⟨

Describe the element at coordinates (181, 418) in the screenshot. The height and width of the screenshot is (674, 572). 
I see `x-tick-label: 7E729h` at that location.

⟩
⟨

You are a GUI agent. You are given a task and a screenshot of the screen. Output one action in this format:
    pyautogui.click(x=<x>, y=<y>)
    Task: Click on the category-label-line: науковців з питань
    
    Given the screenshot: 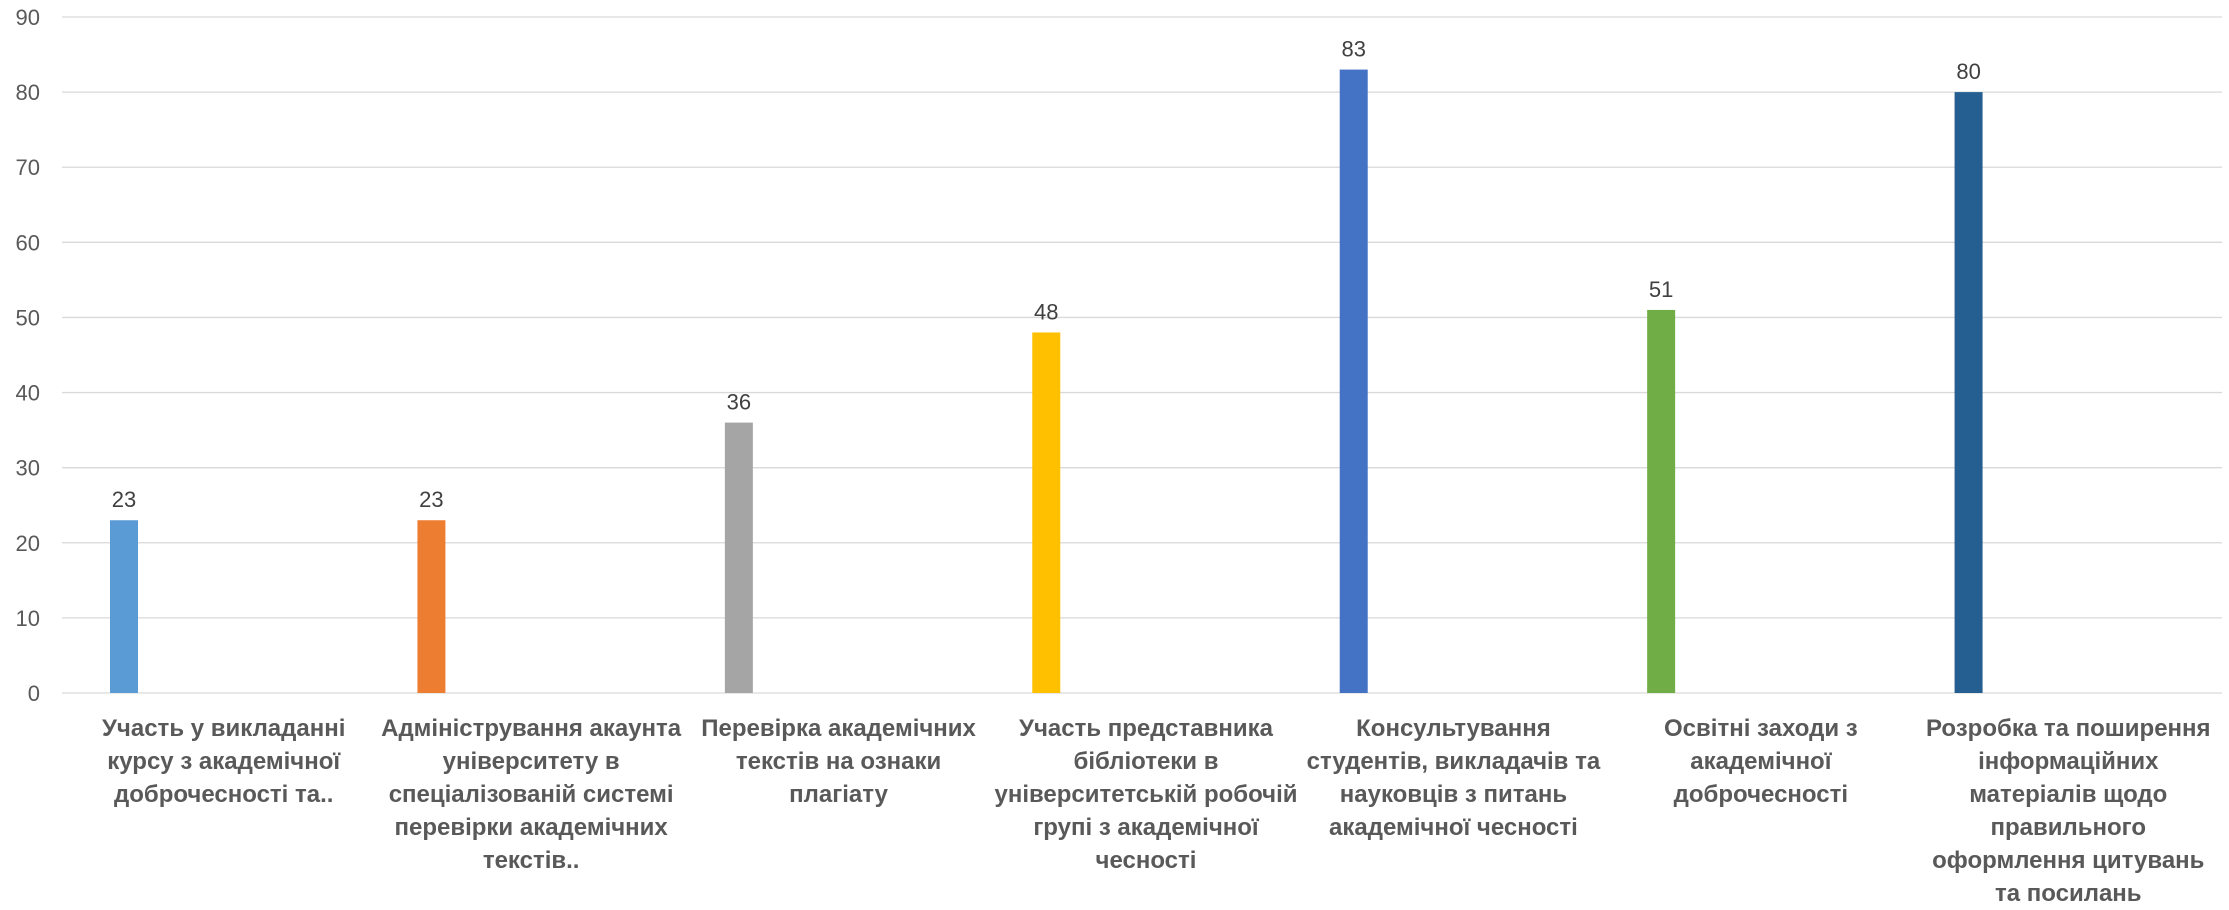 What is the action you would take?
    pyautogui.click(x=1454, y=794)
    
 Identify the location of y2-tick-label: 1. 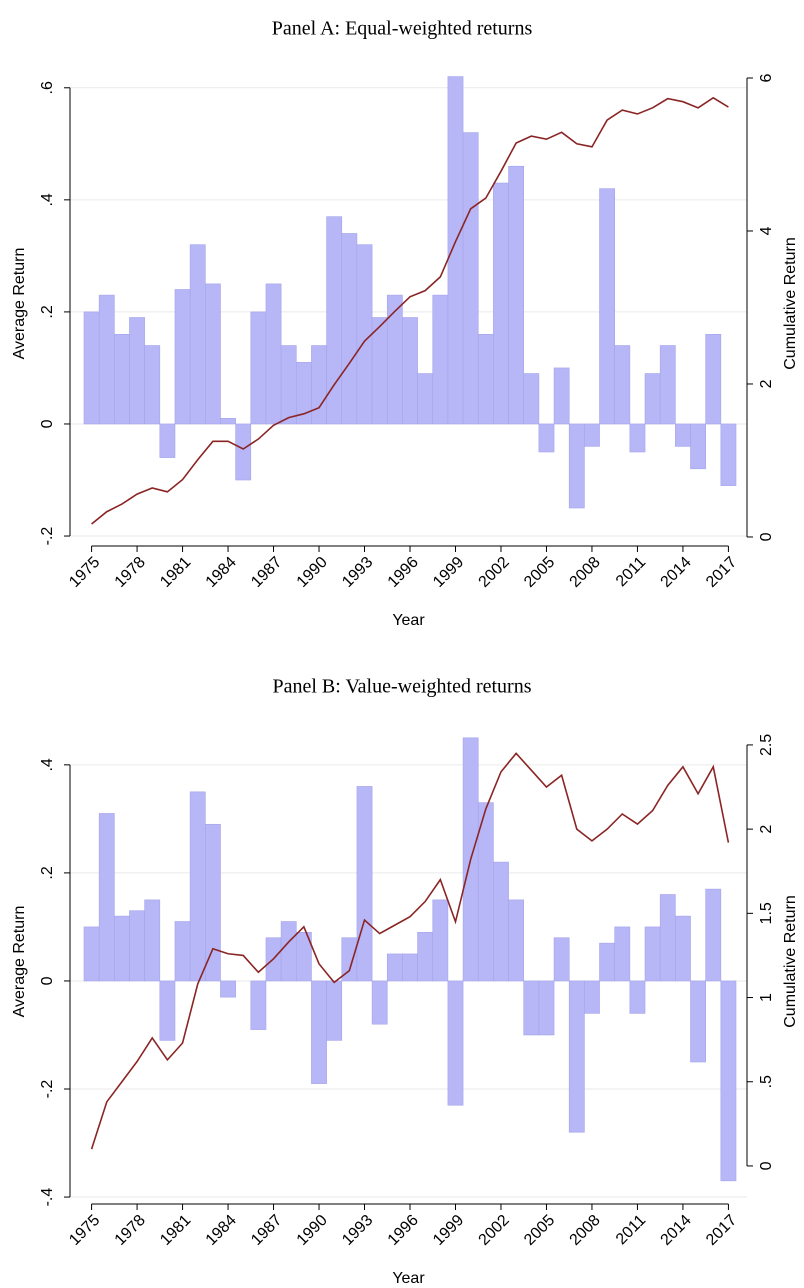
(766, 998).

⟩
⟨

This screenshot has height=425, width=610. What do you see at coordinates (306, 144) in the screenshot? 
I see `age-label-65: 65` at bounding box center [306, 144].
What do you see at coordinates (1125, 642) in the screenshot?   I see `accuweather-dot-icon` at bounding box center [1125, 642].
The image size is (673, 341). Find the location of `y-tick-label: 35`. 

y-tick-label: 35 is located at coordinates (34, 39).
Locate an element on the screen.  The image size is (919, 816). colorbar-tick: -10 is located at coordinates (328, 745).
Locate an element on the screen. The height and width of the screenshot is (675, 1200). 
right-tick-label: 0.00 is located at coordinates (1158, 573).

⟩

Gather each line of the data above that contains the string "coordinates". Case counts.

Describe the element at coordinates (181, 418) in the screenshot. The height and width of the screenshot is (674, 572). 
This screenshot has height=425, width=610. What do you see at coordinates (306, 144) in the screenshot? 
What do you see at coordinates (1125, 642) in the screenshot?   I see `accuweather-dot-icon` at bounding box center [1125, 642].
y-tick-label: 35 is located at coordinates (34, 39).
Locate an element on the screen.  The image size is (919, 816). colorbar-tick: -10 is located at coordinates (328, 745).
right-tick-label: 0.00 is located at coordinates (1158, 573).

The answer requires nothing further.